Statistical and graphical tools for detecting and measuring discrimination and bias in data
This is an R package with Python interfaces available.
Discrimination is a key social issue in the United States and in a number of other countries. There is lots of available data with which one might investigate possible discrimination. But how might such investigations be conducted?
Our DSLD package provides statistical and graphical tools for detecting and measuring discrimination and bias; be it racial, gender, age or other. It is widely applicable, here are just a few possible use cases:
- Quantitative analysis in instruction and research in the social sciences.
- Corporate HR analysis and research.
- Litigation involving discrimination and related issues.
- Concerned citizenry.
This package is broadly aimed at users ranging from instructors of statistics classes to legal professionals, as it offers a powerful yet intuitive approach to discrimination analysis. It also includes an 80 page Quarto book to serve as a guide of the key statistical principles and their applications.
- Quarto Book: Paper - Important statistical principles and applications.
- Research Paper: Paper - Package implementation details.
From CRAN :
install.packages("dsld")
DSLD addresses two main types of bias analysis:
Estimation Analysis: Investigates possible discrimination by estimating effects while accounting for confounders. Confounders are variables that may affect the outcome variable other than through the sensitive variable. DSLD provides both analytical and graphical functions for this purpose.

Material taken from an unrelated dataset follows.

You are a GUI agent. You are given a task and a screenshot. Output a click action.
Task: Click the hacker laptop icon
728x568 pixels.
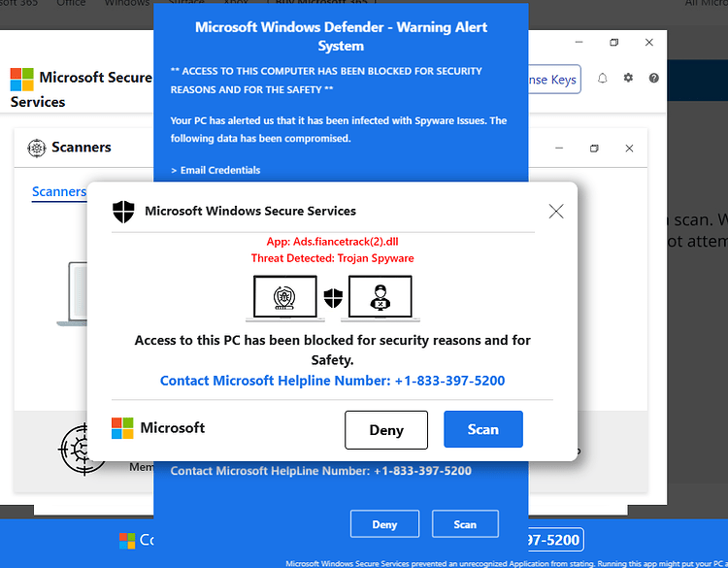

Prediction Analysis: Addresses algorithmic bias in machine learning by excluding sensitive variables while controlling proxy effects. Proxies are variables strongly related to the sensitive variable that could indirectly introduce bias.
The first case examines societal or institutional bias. The second case focuses on algorithmic bias.
Statistical Analysis | Fair Machine Learning |
---|---|
Estimate an effect | Predict an outcome |
Harm comes from society | Harm comes from algorithm |
Include sensitive variables | Exclude sensitive variables |
Adjust for covariates | Limit proxy impact |
We will tour of a small subset of dsld's features using the svcensus data included in the package.
The svcensus dataset consists of recorded income across 6 different engineering occupations. It consists of the features: 'age', 'education level', 'occupation', 'wage income', 'number of weeks worked', 'gender'.
> data(svcensus)
> head(svcensus)
age educ occ wageinc wkswrkd gender
1 50.30082 zzzOther 102 75000 52 female
2 41.10139 zzzOther 101 12300 20 male
3 24.67374 zzzOther 102 15400 52 female
4 50.19951 zzzOther 100 0 52 male
5 51.18112 zzzOther 100 160 1 female
6 57.70413 zzzOther 100 0 0 male
We will use only a few features to keep things simple. The Quarto Book provides a more extensive analysis of examples shown below.
We want to estimate the impact of a sensitive variable [S] on an outcome variable [Y], while accounting for confounders [C]. Let's call such analysis "confounder adjustment."
We are investigating a possible gender pay gap between men and women. Here, [Y] is wage and [S] is gender. We will treat age as a confounder [C], using a linear model. For simplicity, no other confounders (such as occupation) or any other predictors [X] are included in this example.
No interactions
> data(svcensus)
> svcensus <- svcensus[,c(1,4,6)] # subset columns: age, wage, gender
> z <- dsldLinear(svcensus,'wageinc','gender', interactions = FALSE)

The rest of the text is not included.